Este día fue declarado por la Asamblea General de las Naciones Unidas en 2008

Cada 8 de junio, el mundo se une para celebrar el Día Mundial de los Océanos, un recordatorio anual de la importancia vital de los océanos para la vida en la Tierra y la necesidad de proteger y preservar estos vastos cuerpos de agua que cubren más del 70% de nuestro planeta. Pero, ¿cuál es el origen de esta celebración y qué significa para el mundo?

El Día Mundial de los Océanos fue declarado por la Asamblea General de las Naciones Unidas en 2008, reconociendo la necesidad urgente de abordar los desafíos que enfrentan los océanos, desde la contaminación hasta el cambio climático y la sobreexplotación de los recursos marinos. La fecha del 8 de junio se eligió para conmemorar la primera Conferencia de las Naciones Unidas sobre el Medio Ambiente y el Desarrollo, celebrada en Río de Janeiro en 1992, donde se discutieron por primera vez temas relacionados con la salud y la sostenibilidad de los océanos a nivel internacional.

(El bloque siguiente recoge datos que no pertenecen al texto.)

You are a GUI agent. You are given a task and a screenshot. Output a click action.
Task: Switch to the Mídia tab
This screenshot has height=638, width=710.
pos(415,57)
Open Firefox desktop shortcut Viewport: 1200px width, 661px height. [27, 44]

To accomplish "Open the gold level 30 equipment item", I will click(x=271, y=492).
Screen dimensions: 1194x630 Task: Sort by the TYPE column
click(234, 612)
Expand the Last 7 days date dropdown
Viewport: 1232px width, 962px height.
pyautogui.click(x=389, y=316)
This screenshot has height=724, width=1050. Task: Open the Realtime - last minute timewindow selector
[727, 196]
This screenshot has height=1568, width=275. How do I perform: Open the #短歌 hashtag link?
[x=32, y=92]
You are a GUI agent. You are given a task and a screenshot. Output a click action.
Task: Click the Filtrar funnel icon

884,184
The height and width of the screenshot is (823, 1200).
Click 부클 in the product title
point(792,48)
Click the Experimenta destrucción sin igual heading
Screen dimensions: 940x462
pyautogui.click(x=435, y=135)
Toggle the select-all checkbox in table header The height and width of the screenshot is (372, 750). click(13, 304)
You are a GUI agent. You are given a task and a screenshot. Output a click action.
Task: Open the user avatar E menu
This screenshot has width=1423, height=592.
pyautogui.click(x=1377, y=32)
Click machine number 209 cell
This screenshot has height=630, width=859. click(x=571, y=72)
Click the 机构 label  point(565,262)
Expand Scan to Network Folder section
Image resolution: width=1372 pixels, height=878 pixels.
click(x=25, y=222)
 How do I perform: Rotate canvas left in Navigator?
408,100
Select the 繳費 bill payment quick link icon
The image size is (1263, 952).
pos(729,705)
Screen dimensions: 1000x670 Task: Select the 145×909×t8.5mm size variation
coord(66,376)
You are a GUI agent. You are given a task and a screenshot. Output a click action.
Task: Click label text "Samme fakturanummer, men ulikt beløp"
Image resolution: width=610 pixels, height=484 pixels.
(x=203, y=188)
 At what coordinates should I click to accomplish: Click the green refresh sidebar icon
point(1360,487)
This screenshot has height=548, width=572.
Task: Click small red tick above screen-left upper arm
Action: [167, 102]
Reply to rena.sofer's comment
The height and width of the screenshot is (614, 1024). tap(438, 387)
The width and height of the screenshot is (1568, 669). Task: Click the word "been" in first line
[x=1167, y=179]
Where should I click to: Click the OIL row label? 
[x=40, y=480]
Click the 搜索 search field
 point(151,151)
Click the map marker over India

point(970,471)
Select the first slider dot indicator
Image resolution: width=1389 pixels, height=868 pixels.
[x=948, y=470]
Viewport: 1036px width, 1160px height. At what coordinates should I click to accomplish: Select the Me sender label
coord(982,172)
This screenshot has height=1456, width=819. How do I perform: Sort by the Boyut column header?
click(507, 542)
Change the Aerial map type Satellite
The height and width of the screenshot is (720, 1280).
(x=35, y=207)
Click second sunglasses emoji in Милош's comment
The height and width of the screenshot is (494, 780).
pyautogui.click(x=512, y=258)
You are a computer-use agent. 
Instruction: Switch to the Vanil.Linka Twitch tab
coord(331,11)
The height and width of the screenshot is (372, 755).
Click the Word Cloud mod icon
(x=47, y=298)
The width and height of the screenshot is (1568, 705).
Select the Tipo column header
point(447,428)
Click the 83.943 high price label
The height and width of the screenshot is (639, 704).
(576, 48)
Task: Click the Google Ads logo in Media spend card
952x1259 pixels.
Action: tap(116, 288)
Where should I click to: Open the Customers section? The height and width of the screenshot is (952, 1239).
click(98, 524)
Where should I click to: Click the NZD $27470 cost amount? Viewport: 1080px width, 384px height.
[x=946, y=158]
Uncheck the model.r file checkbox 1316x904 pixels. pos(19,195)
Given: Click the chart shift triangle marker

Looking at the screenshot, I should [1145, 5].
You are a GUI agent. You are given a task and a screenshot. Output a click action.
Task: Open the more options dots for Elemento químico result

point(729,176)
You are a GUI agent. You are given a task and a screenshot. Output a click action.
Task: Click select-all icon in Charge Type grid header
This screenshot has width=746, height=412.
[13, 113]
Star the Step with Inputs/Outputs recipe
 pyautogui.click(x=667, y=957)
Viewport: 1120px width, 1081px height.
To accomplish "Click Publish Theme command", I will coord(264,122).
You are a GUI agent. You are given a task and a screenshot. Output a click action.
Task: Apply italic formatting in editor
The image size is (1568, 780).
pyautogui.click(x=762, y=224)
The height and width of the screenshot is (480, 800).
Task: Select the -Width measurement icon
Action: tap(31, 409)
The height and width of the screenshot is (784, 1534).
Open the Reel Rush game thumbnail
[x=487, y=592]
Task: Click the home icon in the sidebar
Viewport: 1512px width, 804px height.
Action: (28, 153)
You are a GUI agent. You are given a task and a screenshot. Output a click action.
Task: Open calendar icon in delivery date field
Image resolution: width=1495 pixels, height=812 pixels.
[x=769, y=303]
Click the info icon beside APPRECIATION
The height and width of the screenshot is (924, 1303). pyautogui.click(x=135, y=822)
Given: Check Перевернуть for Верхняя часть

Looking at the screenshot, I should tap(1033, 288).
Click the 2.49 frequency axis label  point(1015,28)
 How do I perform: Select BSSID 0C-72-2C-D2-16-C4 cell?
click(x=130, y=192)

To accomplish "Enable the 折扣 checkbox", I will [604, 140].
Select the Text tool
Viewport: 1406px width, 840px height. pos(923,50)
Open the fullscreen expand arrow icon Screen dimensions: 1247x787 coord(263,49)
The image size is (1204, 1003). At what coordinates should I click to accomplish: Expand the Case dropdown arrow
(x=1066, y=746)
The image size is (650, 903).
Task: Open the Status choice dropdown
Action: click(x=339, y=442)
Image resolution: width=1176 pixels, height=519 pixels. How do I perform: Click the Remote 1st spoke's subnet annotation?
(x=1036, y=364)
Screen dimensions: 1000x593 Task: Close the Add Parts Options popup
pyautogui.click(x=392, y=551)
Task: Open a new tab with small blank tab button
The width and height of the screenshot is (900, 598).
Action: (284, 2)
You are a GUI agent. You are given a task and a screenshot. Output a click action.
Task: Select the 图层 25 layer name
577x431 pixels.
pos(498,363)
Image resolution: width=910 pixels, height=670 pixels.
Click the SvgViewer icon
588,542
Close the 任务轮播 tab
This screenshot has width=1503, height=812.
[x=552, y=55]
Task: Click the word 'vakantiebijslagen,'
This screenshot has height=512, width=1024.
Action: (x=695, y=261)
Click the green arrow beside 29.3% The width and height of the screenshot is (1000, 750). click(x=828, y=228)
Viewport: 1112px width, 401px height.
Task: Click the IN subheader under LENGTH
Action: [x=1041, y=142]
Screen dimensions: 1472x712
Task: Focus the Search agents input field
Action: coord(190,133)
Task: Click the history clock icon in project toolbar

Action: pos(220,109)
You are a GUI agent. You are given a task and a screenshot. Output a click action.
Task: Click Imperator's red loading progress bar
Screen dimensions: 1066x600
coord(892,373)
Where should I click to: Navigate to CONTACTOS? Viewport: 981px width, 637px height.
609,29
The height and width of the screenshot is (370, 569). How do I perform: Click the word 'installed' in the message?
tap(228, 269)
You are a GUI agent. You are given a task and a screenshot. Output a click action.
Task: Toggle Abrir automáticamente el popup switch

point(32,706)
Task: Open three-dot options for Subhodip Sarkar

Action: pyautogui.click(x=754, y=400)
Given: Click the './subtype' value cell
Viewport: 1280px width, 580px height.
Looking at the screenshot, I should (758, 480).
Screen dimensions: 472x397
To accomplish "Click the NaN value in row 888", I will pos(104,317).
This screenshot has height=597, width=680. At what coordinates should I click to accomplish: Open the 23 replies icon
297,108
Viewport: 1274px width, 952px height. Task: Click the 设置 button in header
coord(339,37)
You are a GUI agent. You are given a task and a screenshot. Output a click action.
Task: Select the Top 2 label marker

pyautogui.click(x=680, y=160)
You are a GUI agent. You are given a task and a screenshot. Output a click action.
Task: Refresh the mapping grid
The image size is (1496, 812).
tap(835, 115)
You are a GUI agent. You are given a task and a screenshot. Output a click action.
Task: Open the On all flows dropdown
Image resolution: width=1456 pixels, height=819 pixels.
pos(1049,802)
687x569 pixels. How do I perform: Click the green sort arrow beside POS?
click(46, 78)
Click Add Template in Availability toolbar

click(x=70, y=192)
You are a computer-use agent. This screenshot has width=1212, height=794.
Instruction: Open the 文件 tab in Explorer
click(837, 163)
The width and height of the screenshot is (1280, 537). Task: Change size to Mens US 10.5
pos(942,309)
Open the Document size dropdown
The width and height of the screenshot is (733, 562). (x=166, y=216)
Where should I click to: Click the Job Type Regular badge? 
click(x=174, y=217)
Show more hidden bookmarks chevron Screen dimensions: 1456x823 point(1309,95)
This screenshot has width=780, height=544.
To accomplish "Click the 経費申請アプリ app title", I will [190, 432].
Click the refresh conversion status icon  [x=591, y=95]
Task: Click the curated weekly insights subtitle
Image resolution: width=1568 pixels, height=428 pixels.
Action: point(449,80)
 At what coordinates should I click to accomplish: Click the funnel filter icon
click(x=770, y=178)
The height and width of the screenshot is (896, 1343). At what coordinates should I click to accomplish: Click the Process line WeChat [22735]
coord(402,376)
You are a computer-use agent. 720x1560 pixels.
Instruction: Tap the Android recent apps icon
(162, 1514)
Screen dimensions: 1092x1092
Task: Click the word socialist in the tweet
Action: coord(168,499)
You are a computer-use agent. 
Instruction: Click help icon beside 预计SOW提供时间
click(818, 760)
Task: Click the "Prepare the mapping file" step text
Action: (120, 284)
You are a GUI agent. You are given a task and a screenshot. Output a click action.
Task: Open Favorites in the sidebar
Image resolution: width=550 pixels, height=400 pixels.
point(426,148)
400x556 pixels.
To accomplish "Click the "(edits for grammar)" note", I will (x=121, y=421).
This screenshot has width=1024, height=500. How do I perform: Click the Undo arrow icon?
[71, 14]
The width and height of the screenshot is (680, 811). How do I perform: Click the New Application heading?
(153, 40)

En todo el mundo, el Día Mundial de los Océanos se celebra con una variedad de eventos y actividades destinadas a aumentar la conciencia sobre la importancia de los océanos y a fomentar acciones para protegerlos. Desde limpiezas de playas y campañas de educación ambiental hasta conferencias y seminarios sobre conservación marina, la jornada se convierte en una plataforma para unir a gobiernos, organizaciones sin fines de lucro, empresas y ciudadanos en un esfuerzo conjunto para salvaguardar nuestros océanos.

La importancia de los océanos en la Tierra y en la vida humana y animal es innegable. Los océanos no solo generan la mayor parte del oxígeno que respiramos, sino que también actúan como reguladores clave del clima global, absorbiendo grandes cantidades de dióxido de carbono y calor. Además, los océanos son una fuente vital de alimentos y medios de vida para millones de personas en todo el mundo, desde pescadores artesanales hasta comunidades costeras que dependen del turismo marino.

Sin embargo, a pesar de su importancia, los océanos están bajo una creciente presión debido a actividades humanas insostenibles. La contaminación plástica, la sobrepesca, la acidificación y el calentamiento de los océanos son solo algunos de los desafíos que enfrentan nuestros mares en la actualidad. Si no tomamos medidas urgentes para revertir estas tendencias, corremos el riesgo de causar un daño irreversible a los ecosistemas marinos y a nuestra propia supervivencia.